While ice fishing in Canada, Sam Boucha battled a monster lake trout for nearly an hour before realizing the hole in the ice was not big enough for the fish, so her boyfriend Brad Molloy started drilling a second hole.
In the meantime, the fish spit the hook, but Boucha managed to plunge her arm into the icy water and grab ahold of the fish, and waited for the expanded hole in the ice.
“I was frozen,” Boucha told CBC. “We had a shack to warm up in afterwards so it was nice, but, yeah, it was bare-handed, arm down the hole to my shoulder, holding on to that fish until the second hole was drilled.”

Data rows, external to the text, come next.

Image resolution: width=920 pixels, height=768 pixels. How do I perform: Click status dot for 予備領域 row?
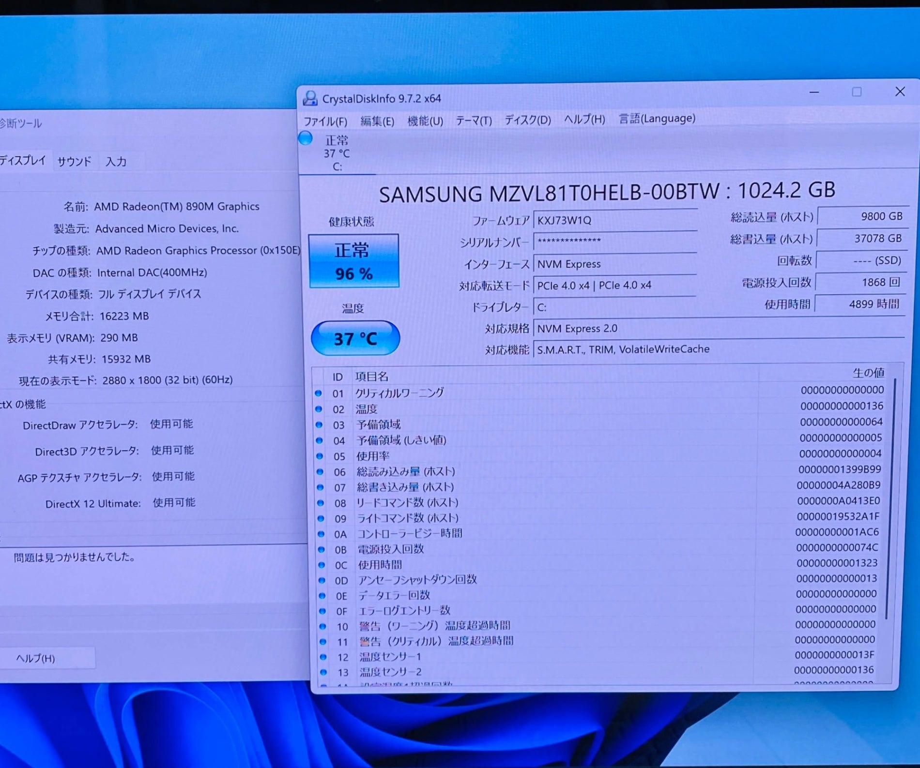pos(319,425)
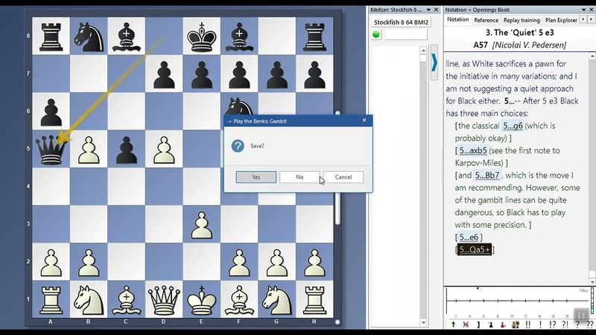Expand engine panel with blue chevron
Image resolution: width=596 pixels, height=335 pixels.
pos(434,62)
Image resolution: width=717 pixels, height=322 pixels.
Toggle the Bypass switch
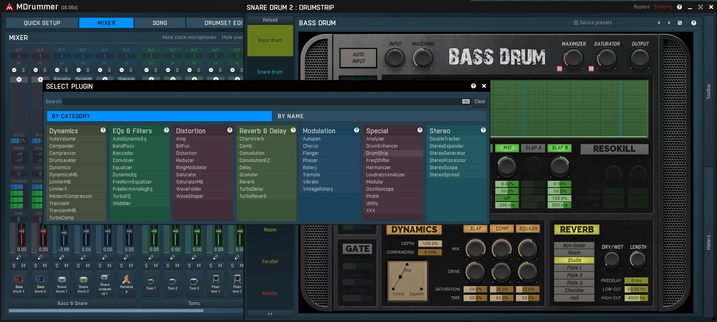pos(642,7)
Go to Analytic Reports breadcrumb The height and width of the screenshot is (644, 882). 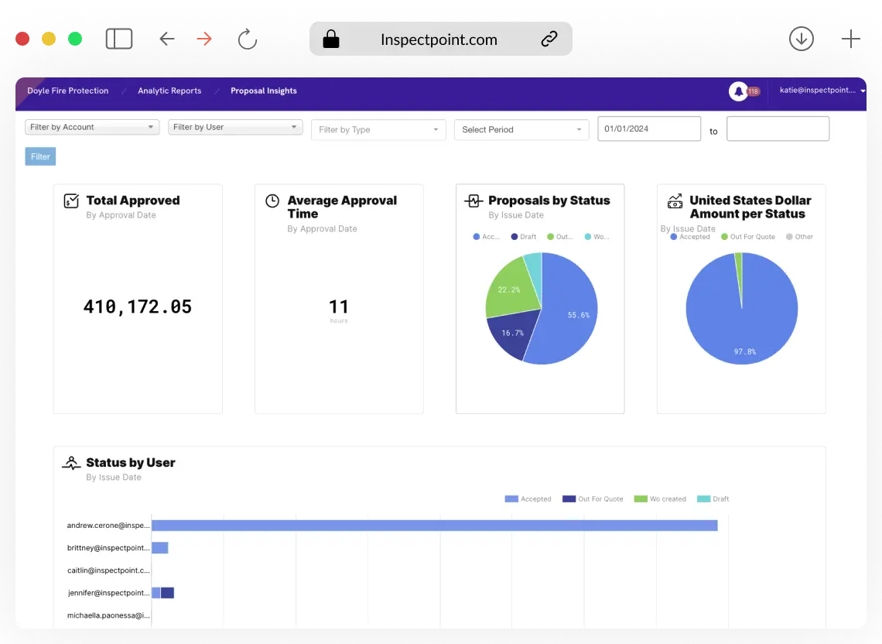[169, 91]
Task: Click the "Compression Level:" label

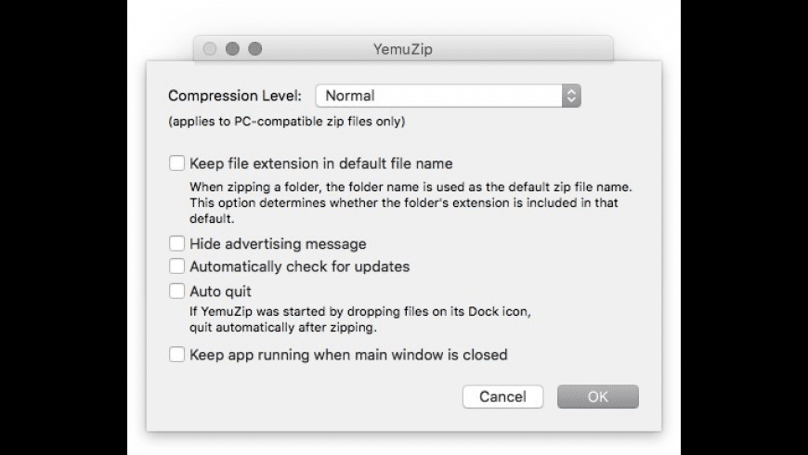Action: point(236,96)
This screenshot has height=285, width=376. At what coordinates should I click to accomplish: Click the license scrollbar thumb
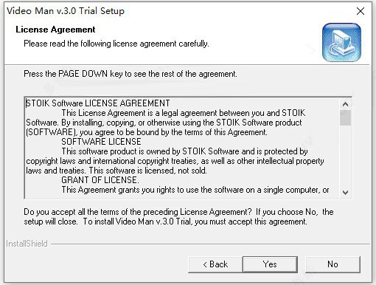click(345, 118)
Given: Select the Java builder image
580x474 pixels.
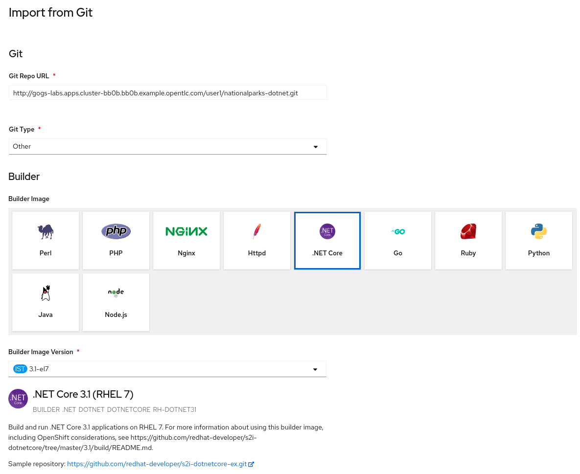Looking at the screenshot, I should [x=46, y=302].
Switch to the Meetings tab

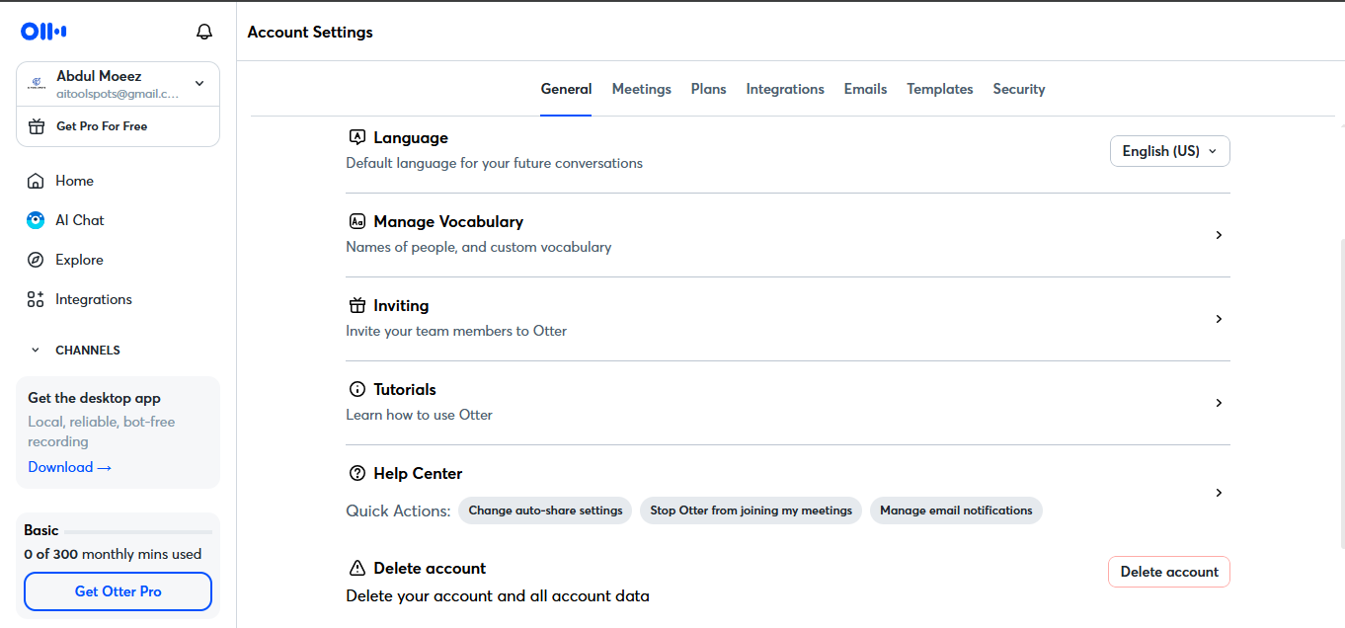(x=642, y=89)
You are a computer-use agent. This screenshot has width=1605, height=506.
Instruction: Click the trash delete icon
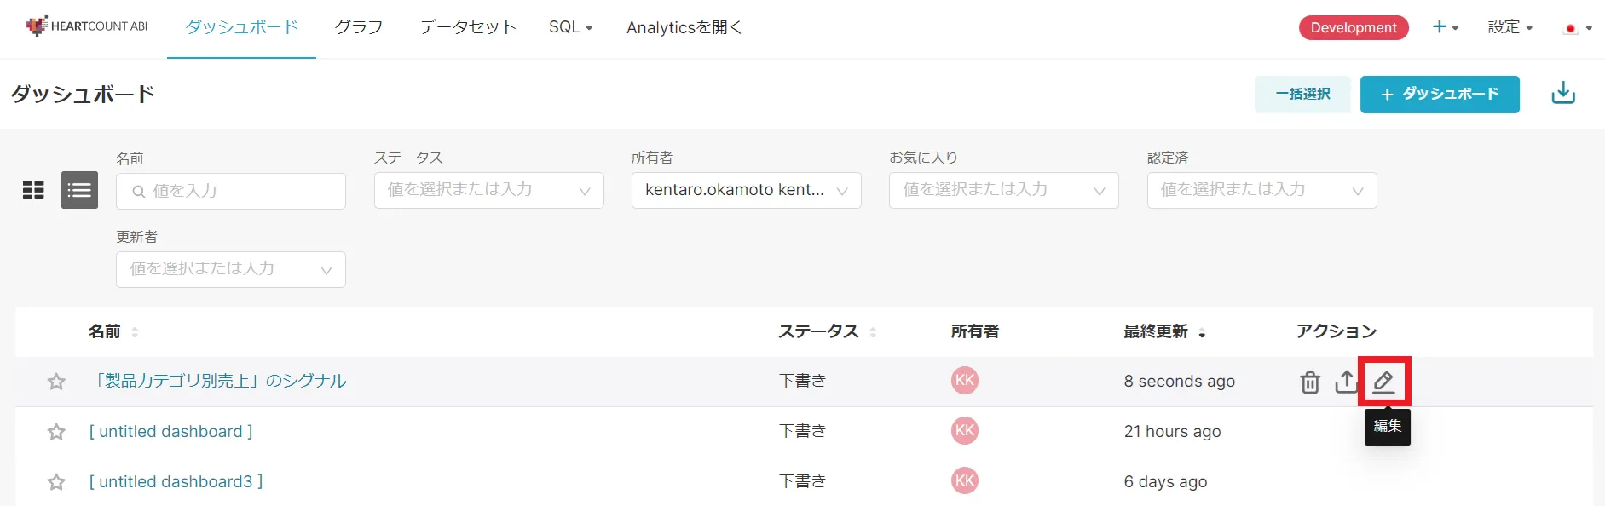pyautogui.click(x=1310, y=382)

Boucha told Outdoor Life she “could barely hold it” through the 2½-foot ice hole.
Once the hole opened up, Boucha pulled it through the opening. The lake trout measured 57¾ inches with a 31-inch girth. It topped out at 50 pounds on a hand scale but was estimated to weigh 57 pounds based on a calculation from the measurements.
It was the biggest fish Boucha has ever caught.
“I’ve caught a 35-pound trout before and this was something similar, so we’re pretty excited,” she told CBC. “It was unreal.”
The fish died, so Boucha plans on mounting it and putting it in a family cabin or in her home. She donated a pectoral fin and an ocular bone to the Ministry of Natural Resources and Forestry for research and to get the fish’s age.
Boucha made the catch on Red Lake in the town of Red Lake, Ontario. Though some people were upset that the fish died, many commenters on social media were positive about the catch.
“[One] was from a family friend here in Red Lake and he was like, ‘You’re a fishing goddess,’” Boucha told CBC. “I like that.”